There is clear line between human and animal intelligence, the language. It's this ability to exchange information about arbitrarily complex ideas, or, one might say, to exchange and store thoughts in a serialized form, that sets our intelligence apart and opens the possibilities for a civilization as advanced as ours. No other species on this planet has I/O capabilities this advanced.


Indeed, I think it's clear a lot of animals can do a lot of things that they just don't want to do and the reason they don't want to is because that just wasn't beneficial for them in their environment. Maybe cultures could be created and spread amongst them that might bring out that ambition though.


> chimps don't even feel the need to communicate all that much

Because that wasn't providing any evolutionary benefit. Take a group of chimps, and make offspring of those who communicate more often to have a higher chance of survival, and voila -- they will develop an urge to communicate!


Only possible issue-- it'll probably take a few million years


Sounds like a neat experiment.

Perhaps it should be done.

Of course, it’s so much easier to simply imagine such things. All that ‘scientific method’ stuff is just a nuisance when it comes to evolution.


Intelligence without ambition puts a hard bound on future intelligence.


Humans also didn't show any ambition, besides keeping themselves and their little band alive, for hundreds of thousands of years. We know they had the mental capacity because hunting, foraging, cooking and tool-making needs knowledge and planning, but they were fine as they were.

Somehow humans started cooperating in large groups, planting the seeds of civilization, outcompeting (or possibly exterminating) our less social brethren. We can't know if the first human capable of leading large groups was a genius or a psychopath, but without people like him/her humanity probably wouldn't be very ambitious.


The most fun idea in this article is a tacit proposal to look really hard for signs of advanced technologies in and around red dwarfs because they have had the potential to support an oxygen-rich biosphere for at least 10x longer that earth: roughly 8 billion years versus 800 million years.


All red dwarfs are flare stars, with solar winds 10 times stronger, they heat less so planets must be closer which makes it even worse.


Yeah. One danger for life is the star cooking it. But the other is that the solar wind will tend to strip away a planets hydrogen if life doesn't develop photosynthesis to give the planet an ozone layer fast enough. It took life on Earth most of a billion years[1] fooling around with chemosynthesis before photosynthesis took off. It's a hard step and life around a red dwarf would be on a much more stringent timeframe than life on our planet was.

[1]http://hopefullyintersting.blogspot.com/2018/03/the-drake-eq...
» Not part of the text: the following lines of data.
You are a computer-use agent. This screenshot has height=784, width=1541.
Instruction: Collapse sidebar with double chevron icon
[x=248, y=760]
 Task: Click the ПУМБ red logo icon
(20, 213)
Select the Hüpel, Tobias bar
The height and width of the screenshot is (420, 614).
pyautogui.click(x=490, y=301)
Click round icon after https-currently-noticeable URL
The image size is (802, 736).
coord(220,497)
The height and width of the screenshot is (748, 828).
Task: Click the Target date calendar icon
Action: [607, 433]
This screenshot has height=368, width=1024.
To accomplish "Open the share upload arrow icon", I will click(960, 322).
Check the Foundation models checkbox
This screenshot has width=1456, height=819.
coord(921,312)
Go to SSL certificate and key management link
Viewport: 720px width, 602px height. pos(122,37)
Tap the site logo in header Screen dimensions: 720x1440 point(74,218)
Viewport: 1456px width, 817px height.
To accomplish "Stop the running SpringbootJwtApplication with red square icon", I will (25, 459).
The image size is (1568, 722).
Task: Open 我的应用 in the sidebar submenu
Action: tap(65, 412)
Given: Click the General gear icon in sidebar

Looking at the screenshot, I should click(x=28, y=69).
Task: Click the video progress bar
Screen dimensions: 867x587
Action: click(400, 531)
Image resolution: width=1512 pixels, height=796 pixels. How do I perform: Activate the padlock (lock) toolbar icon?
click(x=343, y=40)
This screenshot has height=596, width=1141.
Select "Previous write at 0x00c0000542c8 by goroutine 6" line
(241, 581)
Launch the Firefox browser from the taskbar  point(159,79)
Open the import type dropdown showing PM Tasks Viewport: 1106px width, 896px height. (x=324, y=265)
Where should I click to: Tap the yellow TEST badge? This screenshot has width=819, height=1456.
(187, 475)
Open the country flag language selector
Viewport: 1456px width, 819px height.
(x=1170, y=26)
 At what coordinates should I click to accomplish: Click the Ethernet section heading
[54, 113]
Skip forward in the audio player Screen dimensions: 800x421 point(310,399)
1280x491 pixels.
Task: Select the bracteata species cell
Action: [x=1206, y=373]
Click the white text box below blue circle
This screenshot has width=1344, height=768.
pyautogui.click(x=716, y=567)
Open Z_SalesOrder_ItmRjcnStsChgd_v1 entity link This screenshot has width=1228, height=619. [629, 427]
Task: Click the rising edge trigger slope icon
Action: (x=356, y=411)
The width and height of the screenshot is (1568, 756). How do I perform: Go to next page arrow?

This does feel like there's some selection bias here. The assumption is that intelligence hasn't developed before humans. If a planet wide civilization would have sprung up say with the dinosaurs, would we have gotten a shot? It seems somewhat plausible that such a civilization would either have survived ruling any subsequent rise out or have blown up the planet in a way that none would arise either.


I’m not sure this is what you meant, but onto a tangent:

I feel like us humans have deeply romanticized dinosaurs as these incredibly dangerous, vicious, aggressive creatures. And I’m just not sure there’s any evidence to support that.

If we unearthed bear skeletons a million years from now, we’d think that humans couldn’t cohabitate with bears. Such size. Those teeth. The claws! But bears generally steer clear of humans. Perhaps dinosaurs would too.

Of course I barely know what I’m talking about. But it has me quite curious.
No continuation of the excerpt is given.